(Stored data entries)
==*==
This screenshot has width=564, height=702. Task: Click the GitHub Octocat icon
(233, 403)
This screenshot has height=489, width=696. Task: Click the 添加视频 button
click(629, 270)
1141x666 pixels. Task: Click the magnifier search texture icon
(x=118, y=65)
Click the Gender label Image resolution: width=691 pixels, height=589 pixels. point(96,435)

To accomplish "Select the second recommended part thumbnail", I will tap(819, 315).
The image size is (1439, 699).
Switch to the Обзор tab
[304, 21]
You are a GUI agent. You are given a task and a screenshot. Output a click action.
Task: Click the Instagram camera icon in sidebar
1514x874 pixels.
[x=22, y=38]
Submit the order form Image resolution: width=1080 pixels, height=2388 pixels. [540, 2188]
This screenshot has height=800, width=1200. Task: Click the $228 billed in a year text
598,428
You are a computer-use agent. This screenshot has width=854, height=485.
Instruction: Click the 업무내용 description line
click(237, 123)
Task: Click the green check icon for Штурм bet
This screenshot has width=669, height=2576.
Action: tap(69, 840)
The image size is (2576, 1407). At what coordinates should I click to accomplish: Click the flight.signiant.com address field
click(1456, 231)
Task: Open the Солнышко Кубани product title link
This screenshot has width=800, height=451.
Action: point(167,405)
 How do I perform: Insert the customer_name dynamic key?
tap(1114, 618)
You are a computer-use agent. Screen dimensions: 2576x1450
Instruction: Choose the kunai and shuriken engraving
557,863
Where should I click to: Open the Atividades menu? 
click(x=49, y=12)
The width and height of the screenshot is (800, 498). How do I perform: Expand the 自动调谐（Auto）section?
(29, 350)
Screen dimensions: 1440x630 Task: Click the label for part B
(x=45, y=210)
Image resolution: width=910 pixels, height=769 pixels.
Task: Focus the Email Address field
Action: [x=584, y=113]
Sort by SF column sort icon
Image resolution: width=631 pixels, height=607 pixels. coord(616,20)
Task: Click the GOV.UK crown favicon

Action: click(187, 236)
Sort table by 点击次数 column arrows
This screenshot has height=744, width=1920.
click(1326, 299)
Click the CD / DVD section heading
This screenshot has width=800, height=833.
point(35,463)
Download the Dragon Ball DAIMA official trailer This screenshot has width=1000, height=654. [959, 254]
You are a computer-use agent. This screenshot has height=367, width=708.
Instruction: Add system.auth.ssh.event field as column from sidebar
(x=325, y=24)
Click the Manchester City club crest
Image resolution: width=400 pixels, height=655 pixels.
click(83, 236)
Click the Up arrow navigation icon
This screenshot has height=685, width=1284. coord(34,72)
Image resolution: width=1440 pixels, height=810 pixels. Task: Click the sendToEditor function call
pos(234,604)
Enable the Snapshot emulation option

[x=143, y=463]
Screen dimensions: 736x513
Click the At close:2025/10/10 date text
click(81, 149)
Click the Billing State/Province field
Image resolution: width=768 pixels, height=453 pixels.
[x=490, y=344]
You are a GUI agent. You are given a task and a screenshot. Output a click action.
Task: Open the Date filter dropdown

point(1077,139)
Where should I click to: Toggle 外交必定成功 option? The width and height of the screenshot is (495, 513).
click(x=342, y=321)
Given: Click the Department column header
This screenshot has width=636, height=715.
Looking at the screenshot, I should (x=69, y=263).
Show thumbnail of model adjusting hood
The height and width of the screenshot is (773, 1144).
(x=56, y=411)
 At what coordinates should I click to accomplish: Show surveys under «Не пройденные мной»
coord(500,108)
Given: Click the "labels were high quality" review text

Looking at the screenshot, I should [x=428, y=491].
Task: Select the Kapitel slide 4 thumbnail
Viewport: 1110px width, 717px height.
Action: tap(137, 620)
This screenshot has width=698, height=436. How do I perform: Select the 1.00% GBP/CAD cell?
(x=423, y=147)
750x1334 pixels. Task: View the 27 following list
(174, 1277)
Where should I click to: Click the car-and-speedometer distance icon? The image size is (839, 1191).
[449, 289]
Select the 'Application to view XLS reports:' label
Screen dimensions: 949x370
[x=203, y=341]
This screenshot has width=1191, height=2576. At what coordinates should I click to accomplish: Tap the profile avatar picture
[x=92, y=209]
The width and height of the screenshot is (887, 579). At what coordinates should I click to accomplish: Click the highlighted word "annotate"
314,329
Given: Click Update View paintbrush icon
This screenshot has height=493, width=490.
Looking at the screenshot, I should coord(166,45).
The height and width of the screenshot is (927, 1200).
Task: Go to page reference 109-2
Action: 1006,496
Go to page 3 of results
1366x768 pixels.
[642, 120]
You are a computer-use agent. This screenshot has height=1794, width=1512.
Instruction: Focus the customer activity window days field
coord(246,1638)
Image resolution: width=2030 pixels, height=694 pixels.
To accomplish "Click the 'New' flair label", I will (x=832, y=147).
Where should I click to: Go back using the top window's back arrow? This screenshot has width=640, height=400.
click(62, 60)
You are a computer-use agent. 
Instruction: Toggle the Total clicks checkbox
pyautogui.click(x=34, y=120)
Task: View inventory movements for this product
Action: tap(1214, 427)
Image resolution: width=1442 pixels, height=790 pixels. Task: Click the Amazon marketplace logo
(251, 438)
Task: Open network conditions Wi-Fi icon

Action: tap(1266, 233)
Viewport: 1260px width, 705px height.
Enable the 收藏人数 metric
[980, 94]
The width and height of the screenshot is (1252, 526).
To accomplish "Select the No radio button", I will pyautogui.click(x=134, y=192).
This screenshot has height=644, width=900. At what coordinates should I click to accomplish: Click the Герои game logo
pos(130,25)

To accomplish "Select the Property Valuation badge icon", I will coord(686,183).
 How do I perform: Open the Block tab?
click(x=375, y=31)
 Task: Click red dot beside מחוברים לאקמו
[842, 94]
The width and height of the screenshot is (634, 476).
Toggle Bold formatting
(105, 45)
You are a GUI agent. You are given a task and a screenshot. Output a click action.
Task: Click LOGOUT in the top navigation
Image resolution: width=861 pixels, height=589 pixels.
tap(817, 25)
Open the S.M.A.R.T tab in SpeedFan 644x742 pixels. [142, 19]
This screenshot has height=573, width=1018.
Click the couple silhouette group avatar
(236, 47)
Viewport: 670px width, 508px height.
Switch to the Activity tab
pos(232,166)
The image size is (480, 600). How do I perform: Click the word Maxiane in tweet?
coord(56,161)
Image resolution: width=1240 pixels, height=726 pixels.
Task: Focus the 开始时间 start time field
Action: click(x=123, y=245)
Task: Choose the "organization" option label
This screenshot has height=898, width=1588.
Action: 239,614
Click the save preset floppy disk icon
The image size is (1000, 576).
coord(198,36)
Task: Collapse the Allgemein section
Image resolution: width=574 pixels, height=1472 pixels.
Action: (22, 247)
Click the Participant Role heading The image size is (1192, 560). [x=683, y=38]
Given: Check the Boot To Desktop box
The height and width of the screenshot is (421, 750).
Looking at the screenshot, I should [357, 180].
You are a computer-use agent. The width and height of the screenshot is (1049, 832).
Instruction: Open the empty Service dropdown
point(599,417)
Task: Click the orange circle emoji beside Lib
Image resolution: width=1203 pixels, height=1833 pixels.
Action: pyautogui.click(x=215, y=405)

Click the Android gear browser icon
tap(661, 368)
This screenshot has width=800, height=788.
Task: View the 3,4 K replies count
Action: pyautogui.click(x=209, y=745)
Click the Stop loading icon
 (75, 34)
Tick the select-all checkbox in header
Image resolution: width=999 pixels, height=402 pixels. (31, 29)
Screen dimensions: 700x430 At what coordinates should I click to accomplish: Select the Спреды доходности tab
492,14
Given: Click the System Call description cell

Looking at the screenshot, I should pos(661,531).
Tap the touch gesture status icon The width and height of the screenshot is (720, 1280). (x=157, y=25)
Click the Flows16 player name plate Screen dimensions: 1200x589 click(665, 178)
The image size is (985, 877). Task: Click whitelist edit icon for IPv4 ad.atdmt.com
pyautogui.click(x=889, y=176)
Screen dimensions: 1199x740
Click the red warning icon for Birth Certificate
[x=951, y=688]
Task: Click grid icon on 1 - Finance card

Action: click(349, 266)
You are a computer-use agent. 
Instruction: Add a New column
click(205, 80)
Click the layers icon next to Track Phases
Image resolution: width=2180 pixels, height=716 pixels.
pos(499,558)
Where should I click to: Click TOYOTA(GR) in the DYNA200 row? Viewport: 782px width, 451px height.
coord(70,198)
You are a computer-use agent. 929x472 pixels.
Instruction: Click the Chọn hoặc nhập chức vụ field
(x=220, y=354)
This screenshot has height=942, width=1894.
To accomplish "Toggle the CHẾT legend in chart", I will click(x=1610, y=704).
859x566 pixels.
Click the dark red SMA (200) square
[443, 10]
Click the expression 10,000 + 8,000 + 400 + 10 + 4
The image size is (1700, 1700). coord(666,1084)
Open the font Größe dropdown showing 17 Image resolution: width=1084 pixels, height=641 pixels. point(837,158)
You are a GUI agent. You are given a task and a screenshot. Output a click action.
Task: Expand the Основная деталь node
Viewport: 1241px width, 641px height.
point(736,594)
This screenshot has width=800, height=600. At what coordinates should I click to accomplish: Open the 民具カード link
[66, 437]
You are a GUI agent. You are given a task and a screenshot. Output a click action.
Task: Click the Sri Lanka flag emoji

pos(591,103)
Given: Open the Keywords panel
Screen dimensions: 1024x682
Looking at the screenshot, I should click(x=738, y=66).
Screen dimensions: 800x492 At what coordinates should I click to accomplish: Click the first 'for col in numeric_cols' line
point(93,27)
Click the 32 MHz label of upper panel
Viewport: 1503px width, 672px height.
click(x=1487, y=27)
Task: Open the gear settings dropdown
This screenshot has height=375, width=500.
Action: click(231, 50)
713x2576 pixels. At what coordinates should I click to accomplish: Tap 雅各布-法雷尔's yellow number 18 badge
==*==
▶ **EXERCISE**:
Since only lines holding the word "thumbnail" matter, count them in the data above and report the number alone.

▶ **ANSWER TO THE EXERCISE**:
3